Love the correction format and letting Emily have more time to talk about her research! It's super clear that the correction is happening, even if not (initially) looking at the screen, and the way it flows with the rest of the video really works! Nice work on the process update team 🧡
Videos seem more polished with more edits and such.
Hope you guys recover and keep this quality going on, waiting on a revisit on Wish PC - 2023 Edition
Fairly sure (if i remember my ADB correctly) that you need to have it inserted and then reset the Newton to initialize the drivers for the keyboard. (Same as old PS/2) But my memory may be a bit fuzzy on that part to be honest.

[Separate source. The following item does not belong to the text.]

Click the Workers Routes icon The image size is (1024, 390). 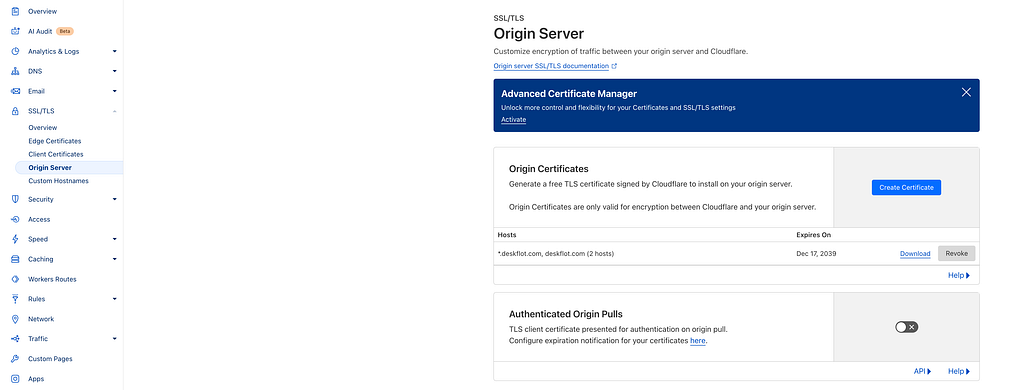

Oh that’s right! ADB was not hot swappable, which was one of the key benefits of switching to USB on the original iMac.
Glad to see Emily back!
Linus' Thurston Howell III impression coming along nicely, lovey
So happy to see Emily back in videos ❤❤❤
Friend of mine worked with the newton as part of his master's at Cambridge in 1995. He was using the infrared port and sone sort of vrry early precursor to a vr lighthouse to track the pda and by extension, the person eho owned it, around the Cambridge computer science lab. He got the resolution sufficiently good that it would automatically unlock your linux computer when you sat down at it. Crazy cool stuff in 1995/6.
I find that hard to believe. My dad was an early infrared developer (a hardware engineer to be exact) and the ports had to line up just right in order for it to work at all. He dealt with much higher-end infrared systems than that, and they had massive shortcomings.
@@TehButterflyEffectfair enough, but I remember using it with my friend. It required a LOT of lighthouse sensor thingies and I think it used a server that would use the sensor data to do triangulation.
I love 90s tech.
Used to have a psion 5mx growing up and would use the IR port to go online.
Was good for emails but I did attempt to browse the web when on road trips.
23:00 Oh! Innovation spotted! Much appreciate the effort here!
I still remember playing with my dad's PDA back in the late 90s/early 2000s. To me it was a pretty magical experience back then, I mean you tap something on the screen and stuff happens! Seeing it in action now though... I guess the nostalgia glasses were extra strong with this one.
Also really happy to see Emily hosting!
The Newton was VERY far ahead of its time. It's amazing for it's era.
It NEARLY killed Apple. They started bleeding money because of it.
Love to see Emily back
The sound effects with different pitches from this reminds me of what happens when you touch in the Nintendo Switch Home Menu.